Although many people might think the most crucial moments in the 20th century would include World War II, the civil rights movement or the Vietnam War, journalist Christian Caryl said the current state of the world was most affected by events in 1979.
Caryl, who is a senior fellow at the Legatum Institute and a contributing editor at Foreign Policy magazine, gave a lecture hosted by the Clements Center for History, Strategy and Statecraft at the University on Wednesday. Caryl said there were five moments in 1979 that caused it to be a formative year: the election of Pope John Paul II, the rise of al-Qaeda in Afghanistan, the economic revolution in China led by Deng Xioaping, Iran’s shift into theocracy under Ruhollah Khomeini, and Margaret Thatcher being elected as the British prime minister.
According to Caryl, author of “Strange Rebels: Why We Still Live in the Shadow of 1979,” these events were closely correlated and, together, contributed to paradigm shifts across the world. He said the Pope’s involvement in Poland and the Islamic Revolutions in Afghanistan and Iran contributed to the fall of communism, while the economic shift to free-market capitalism in China and Great Britain challenged socialist systems.

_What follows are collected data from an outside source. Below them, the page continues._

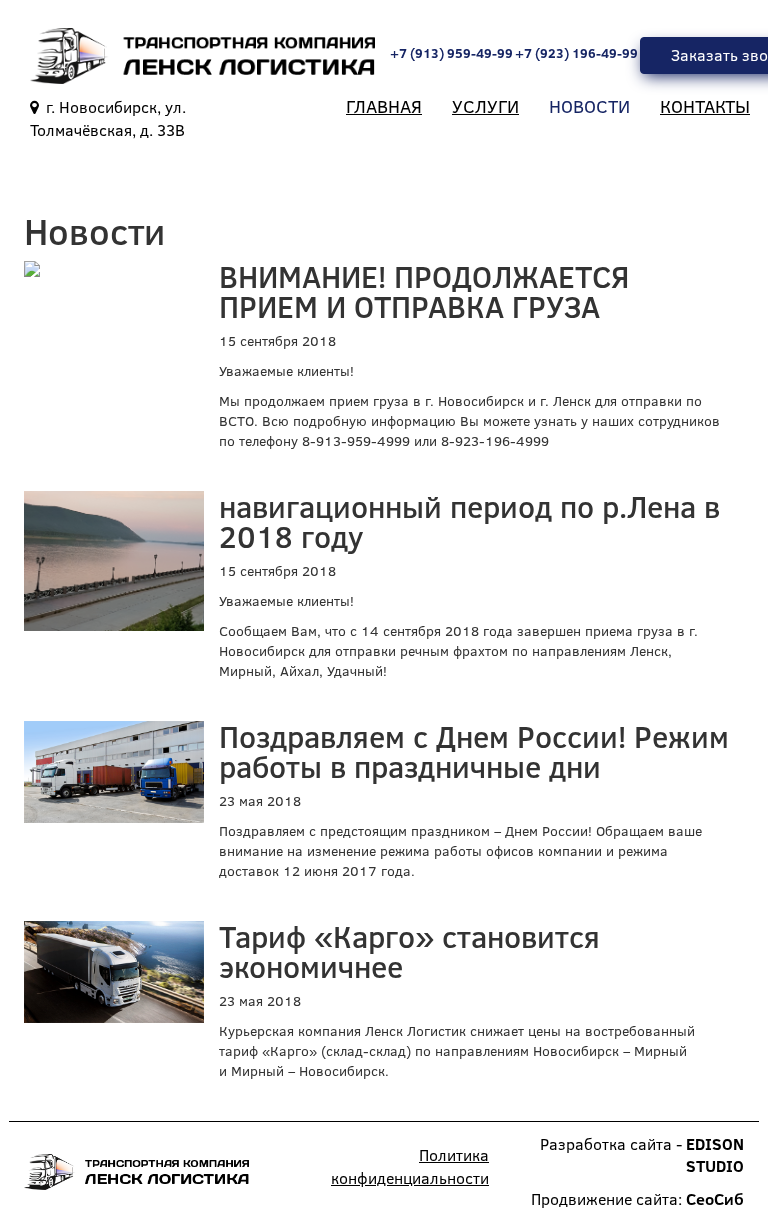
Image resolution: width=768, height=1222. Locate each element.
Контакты (705, 106)
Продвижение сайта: (637, 1198)
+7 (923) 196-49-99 (576, 53)
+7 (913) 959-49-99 (451, 53)
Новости (589, 106)
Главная (384, 106)
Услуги (485, 106)
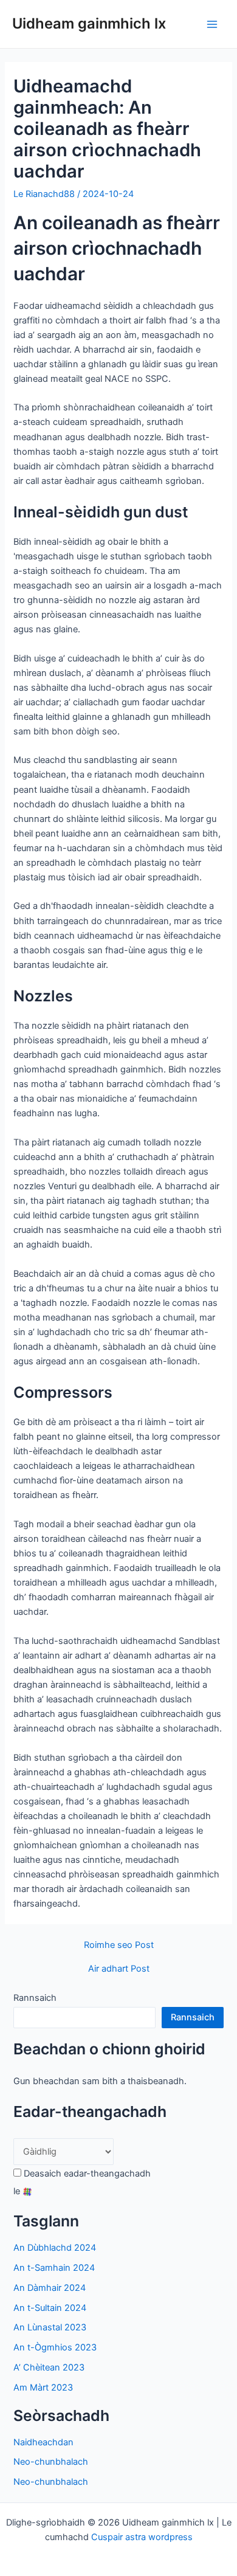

“The reason we need to pay attention to this year is not just because of the transformations, but I believe we need to because it transformed the world far more than we usually give it credit for,” Caryl said.
Caryl believes the impact the events of 1979 had on politics and economics today is overlooked because of the complexity of the events. He said it is much easier to analyze concrete events such as WWII, and the reason 1979 contained a multitude of historical events is because the world is constantly going through cycles.
“There are cycles in history … periodic outburst of fervor, then reaction, then religious revivals,” Caryl said. “Not many people noticed the shifting of attitudes until they had already happened.”
Jacqueline Chandler, programs manager at the Clements Center, said the aim of the department is to help students learn from history and become more effective leaders.
“Bringing in historians from all sorts of backgrounds is really important to bring that message home,” Chandler said. “Sometimes people tend to focus on one event or signature thing [in history] and will miss the whole picture.”
Government junior Andy Trimble, who attended the lecture, said if the general public had a better grasp on the history of regions engulfed in conflict, they would have a better understanding of the context of the situations.
“If [people] know what happened in the past and could make accurate links, their view of history would be much more linear, instead of just chopped up in these big moments,” Trimble said. “This way, people would have more informed opinions and be less ignorant about certain topics.”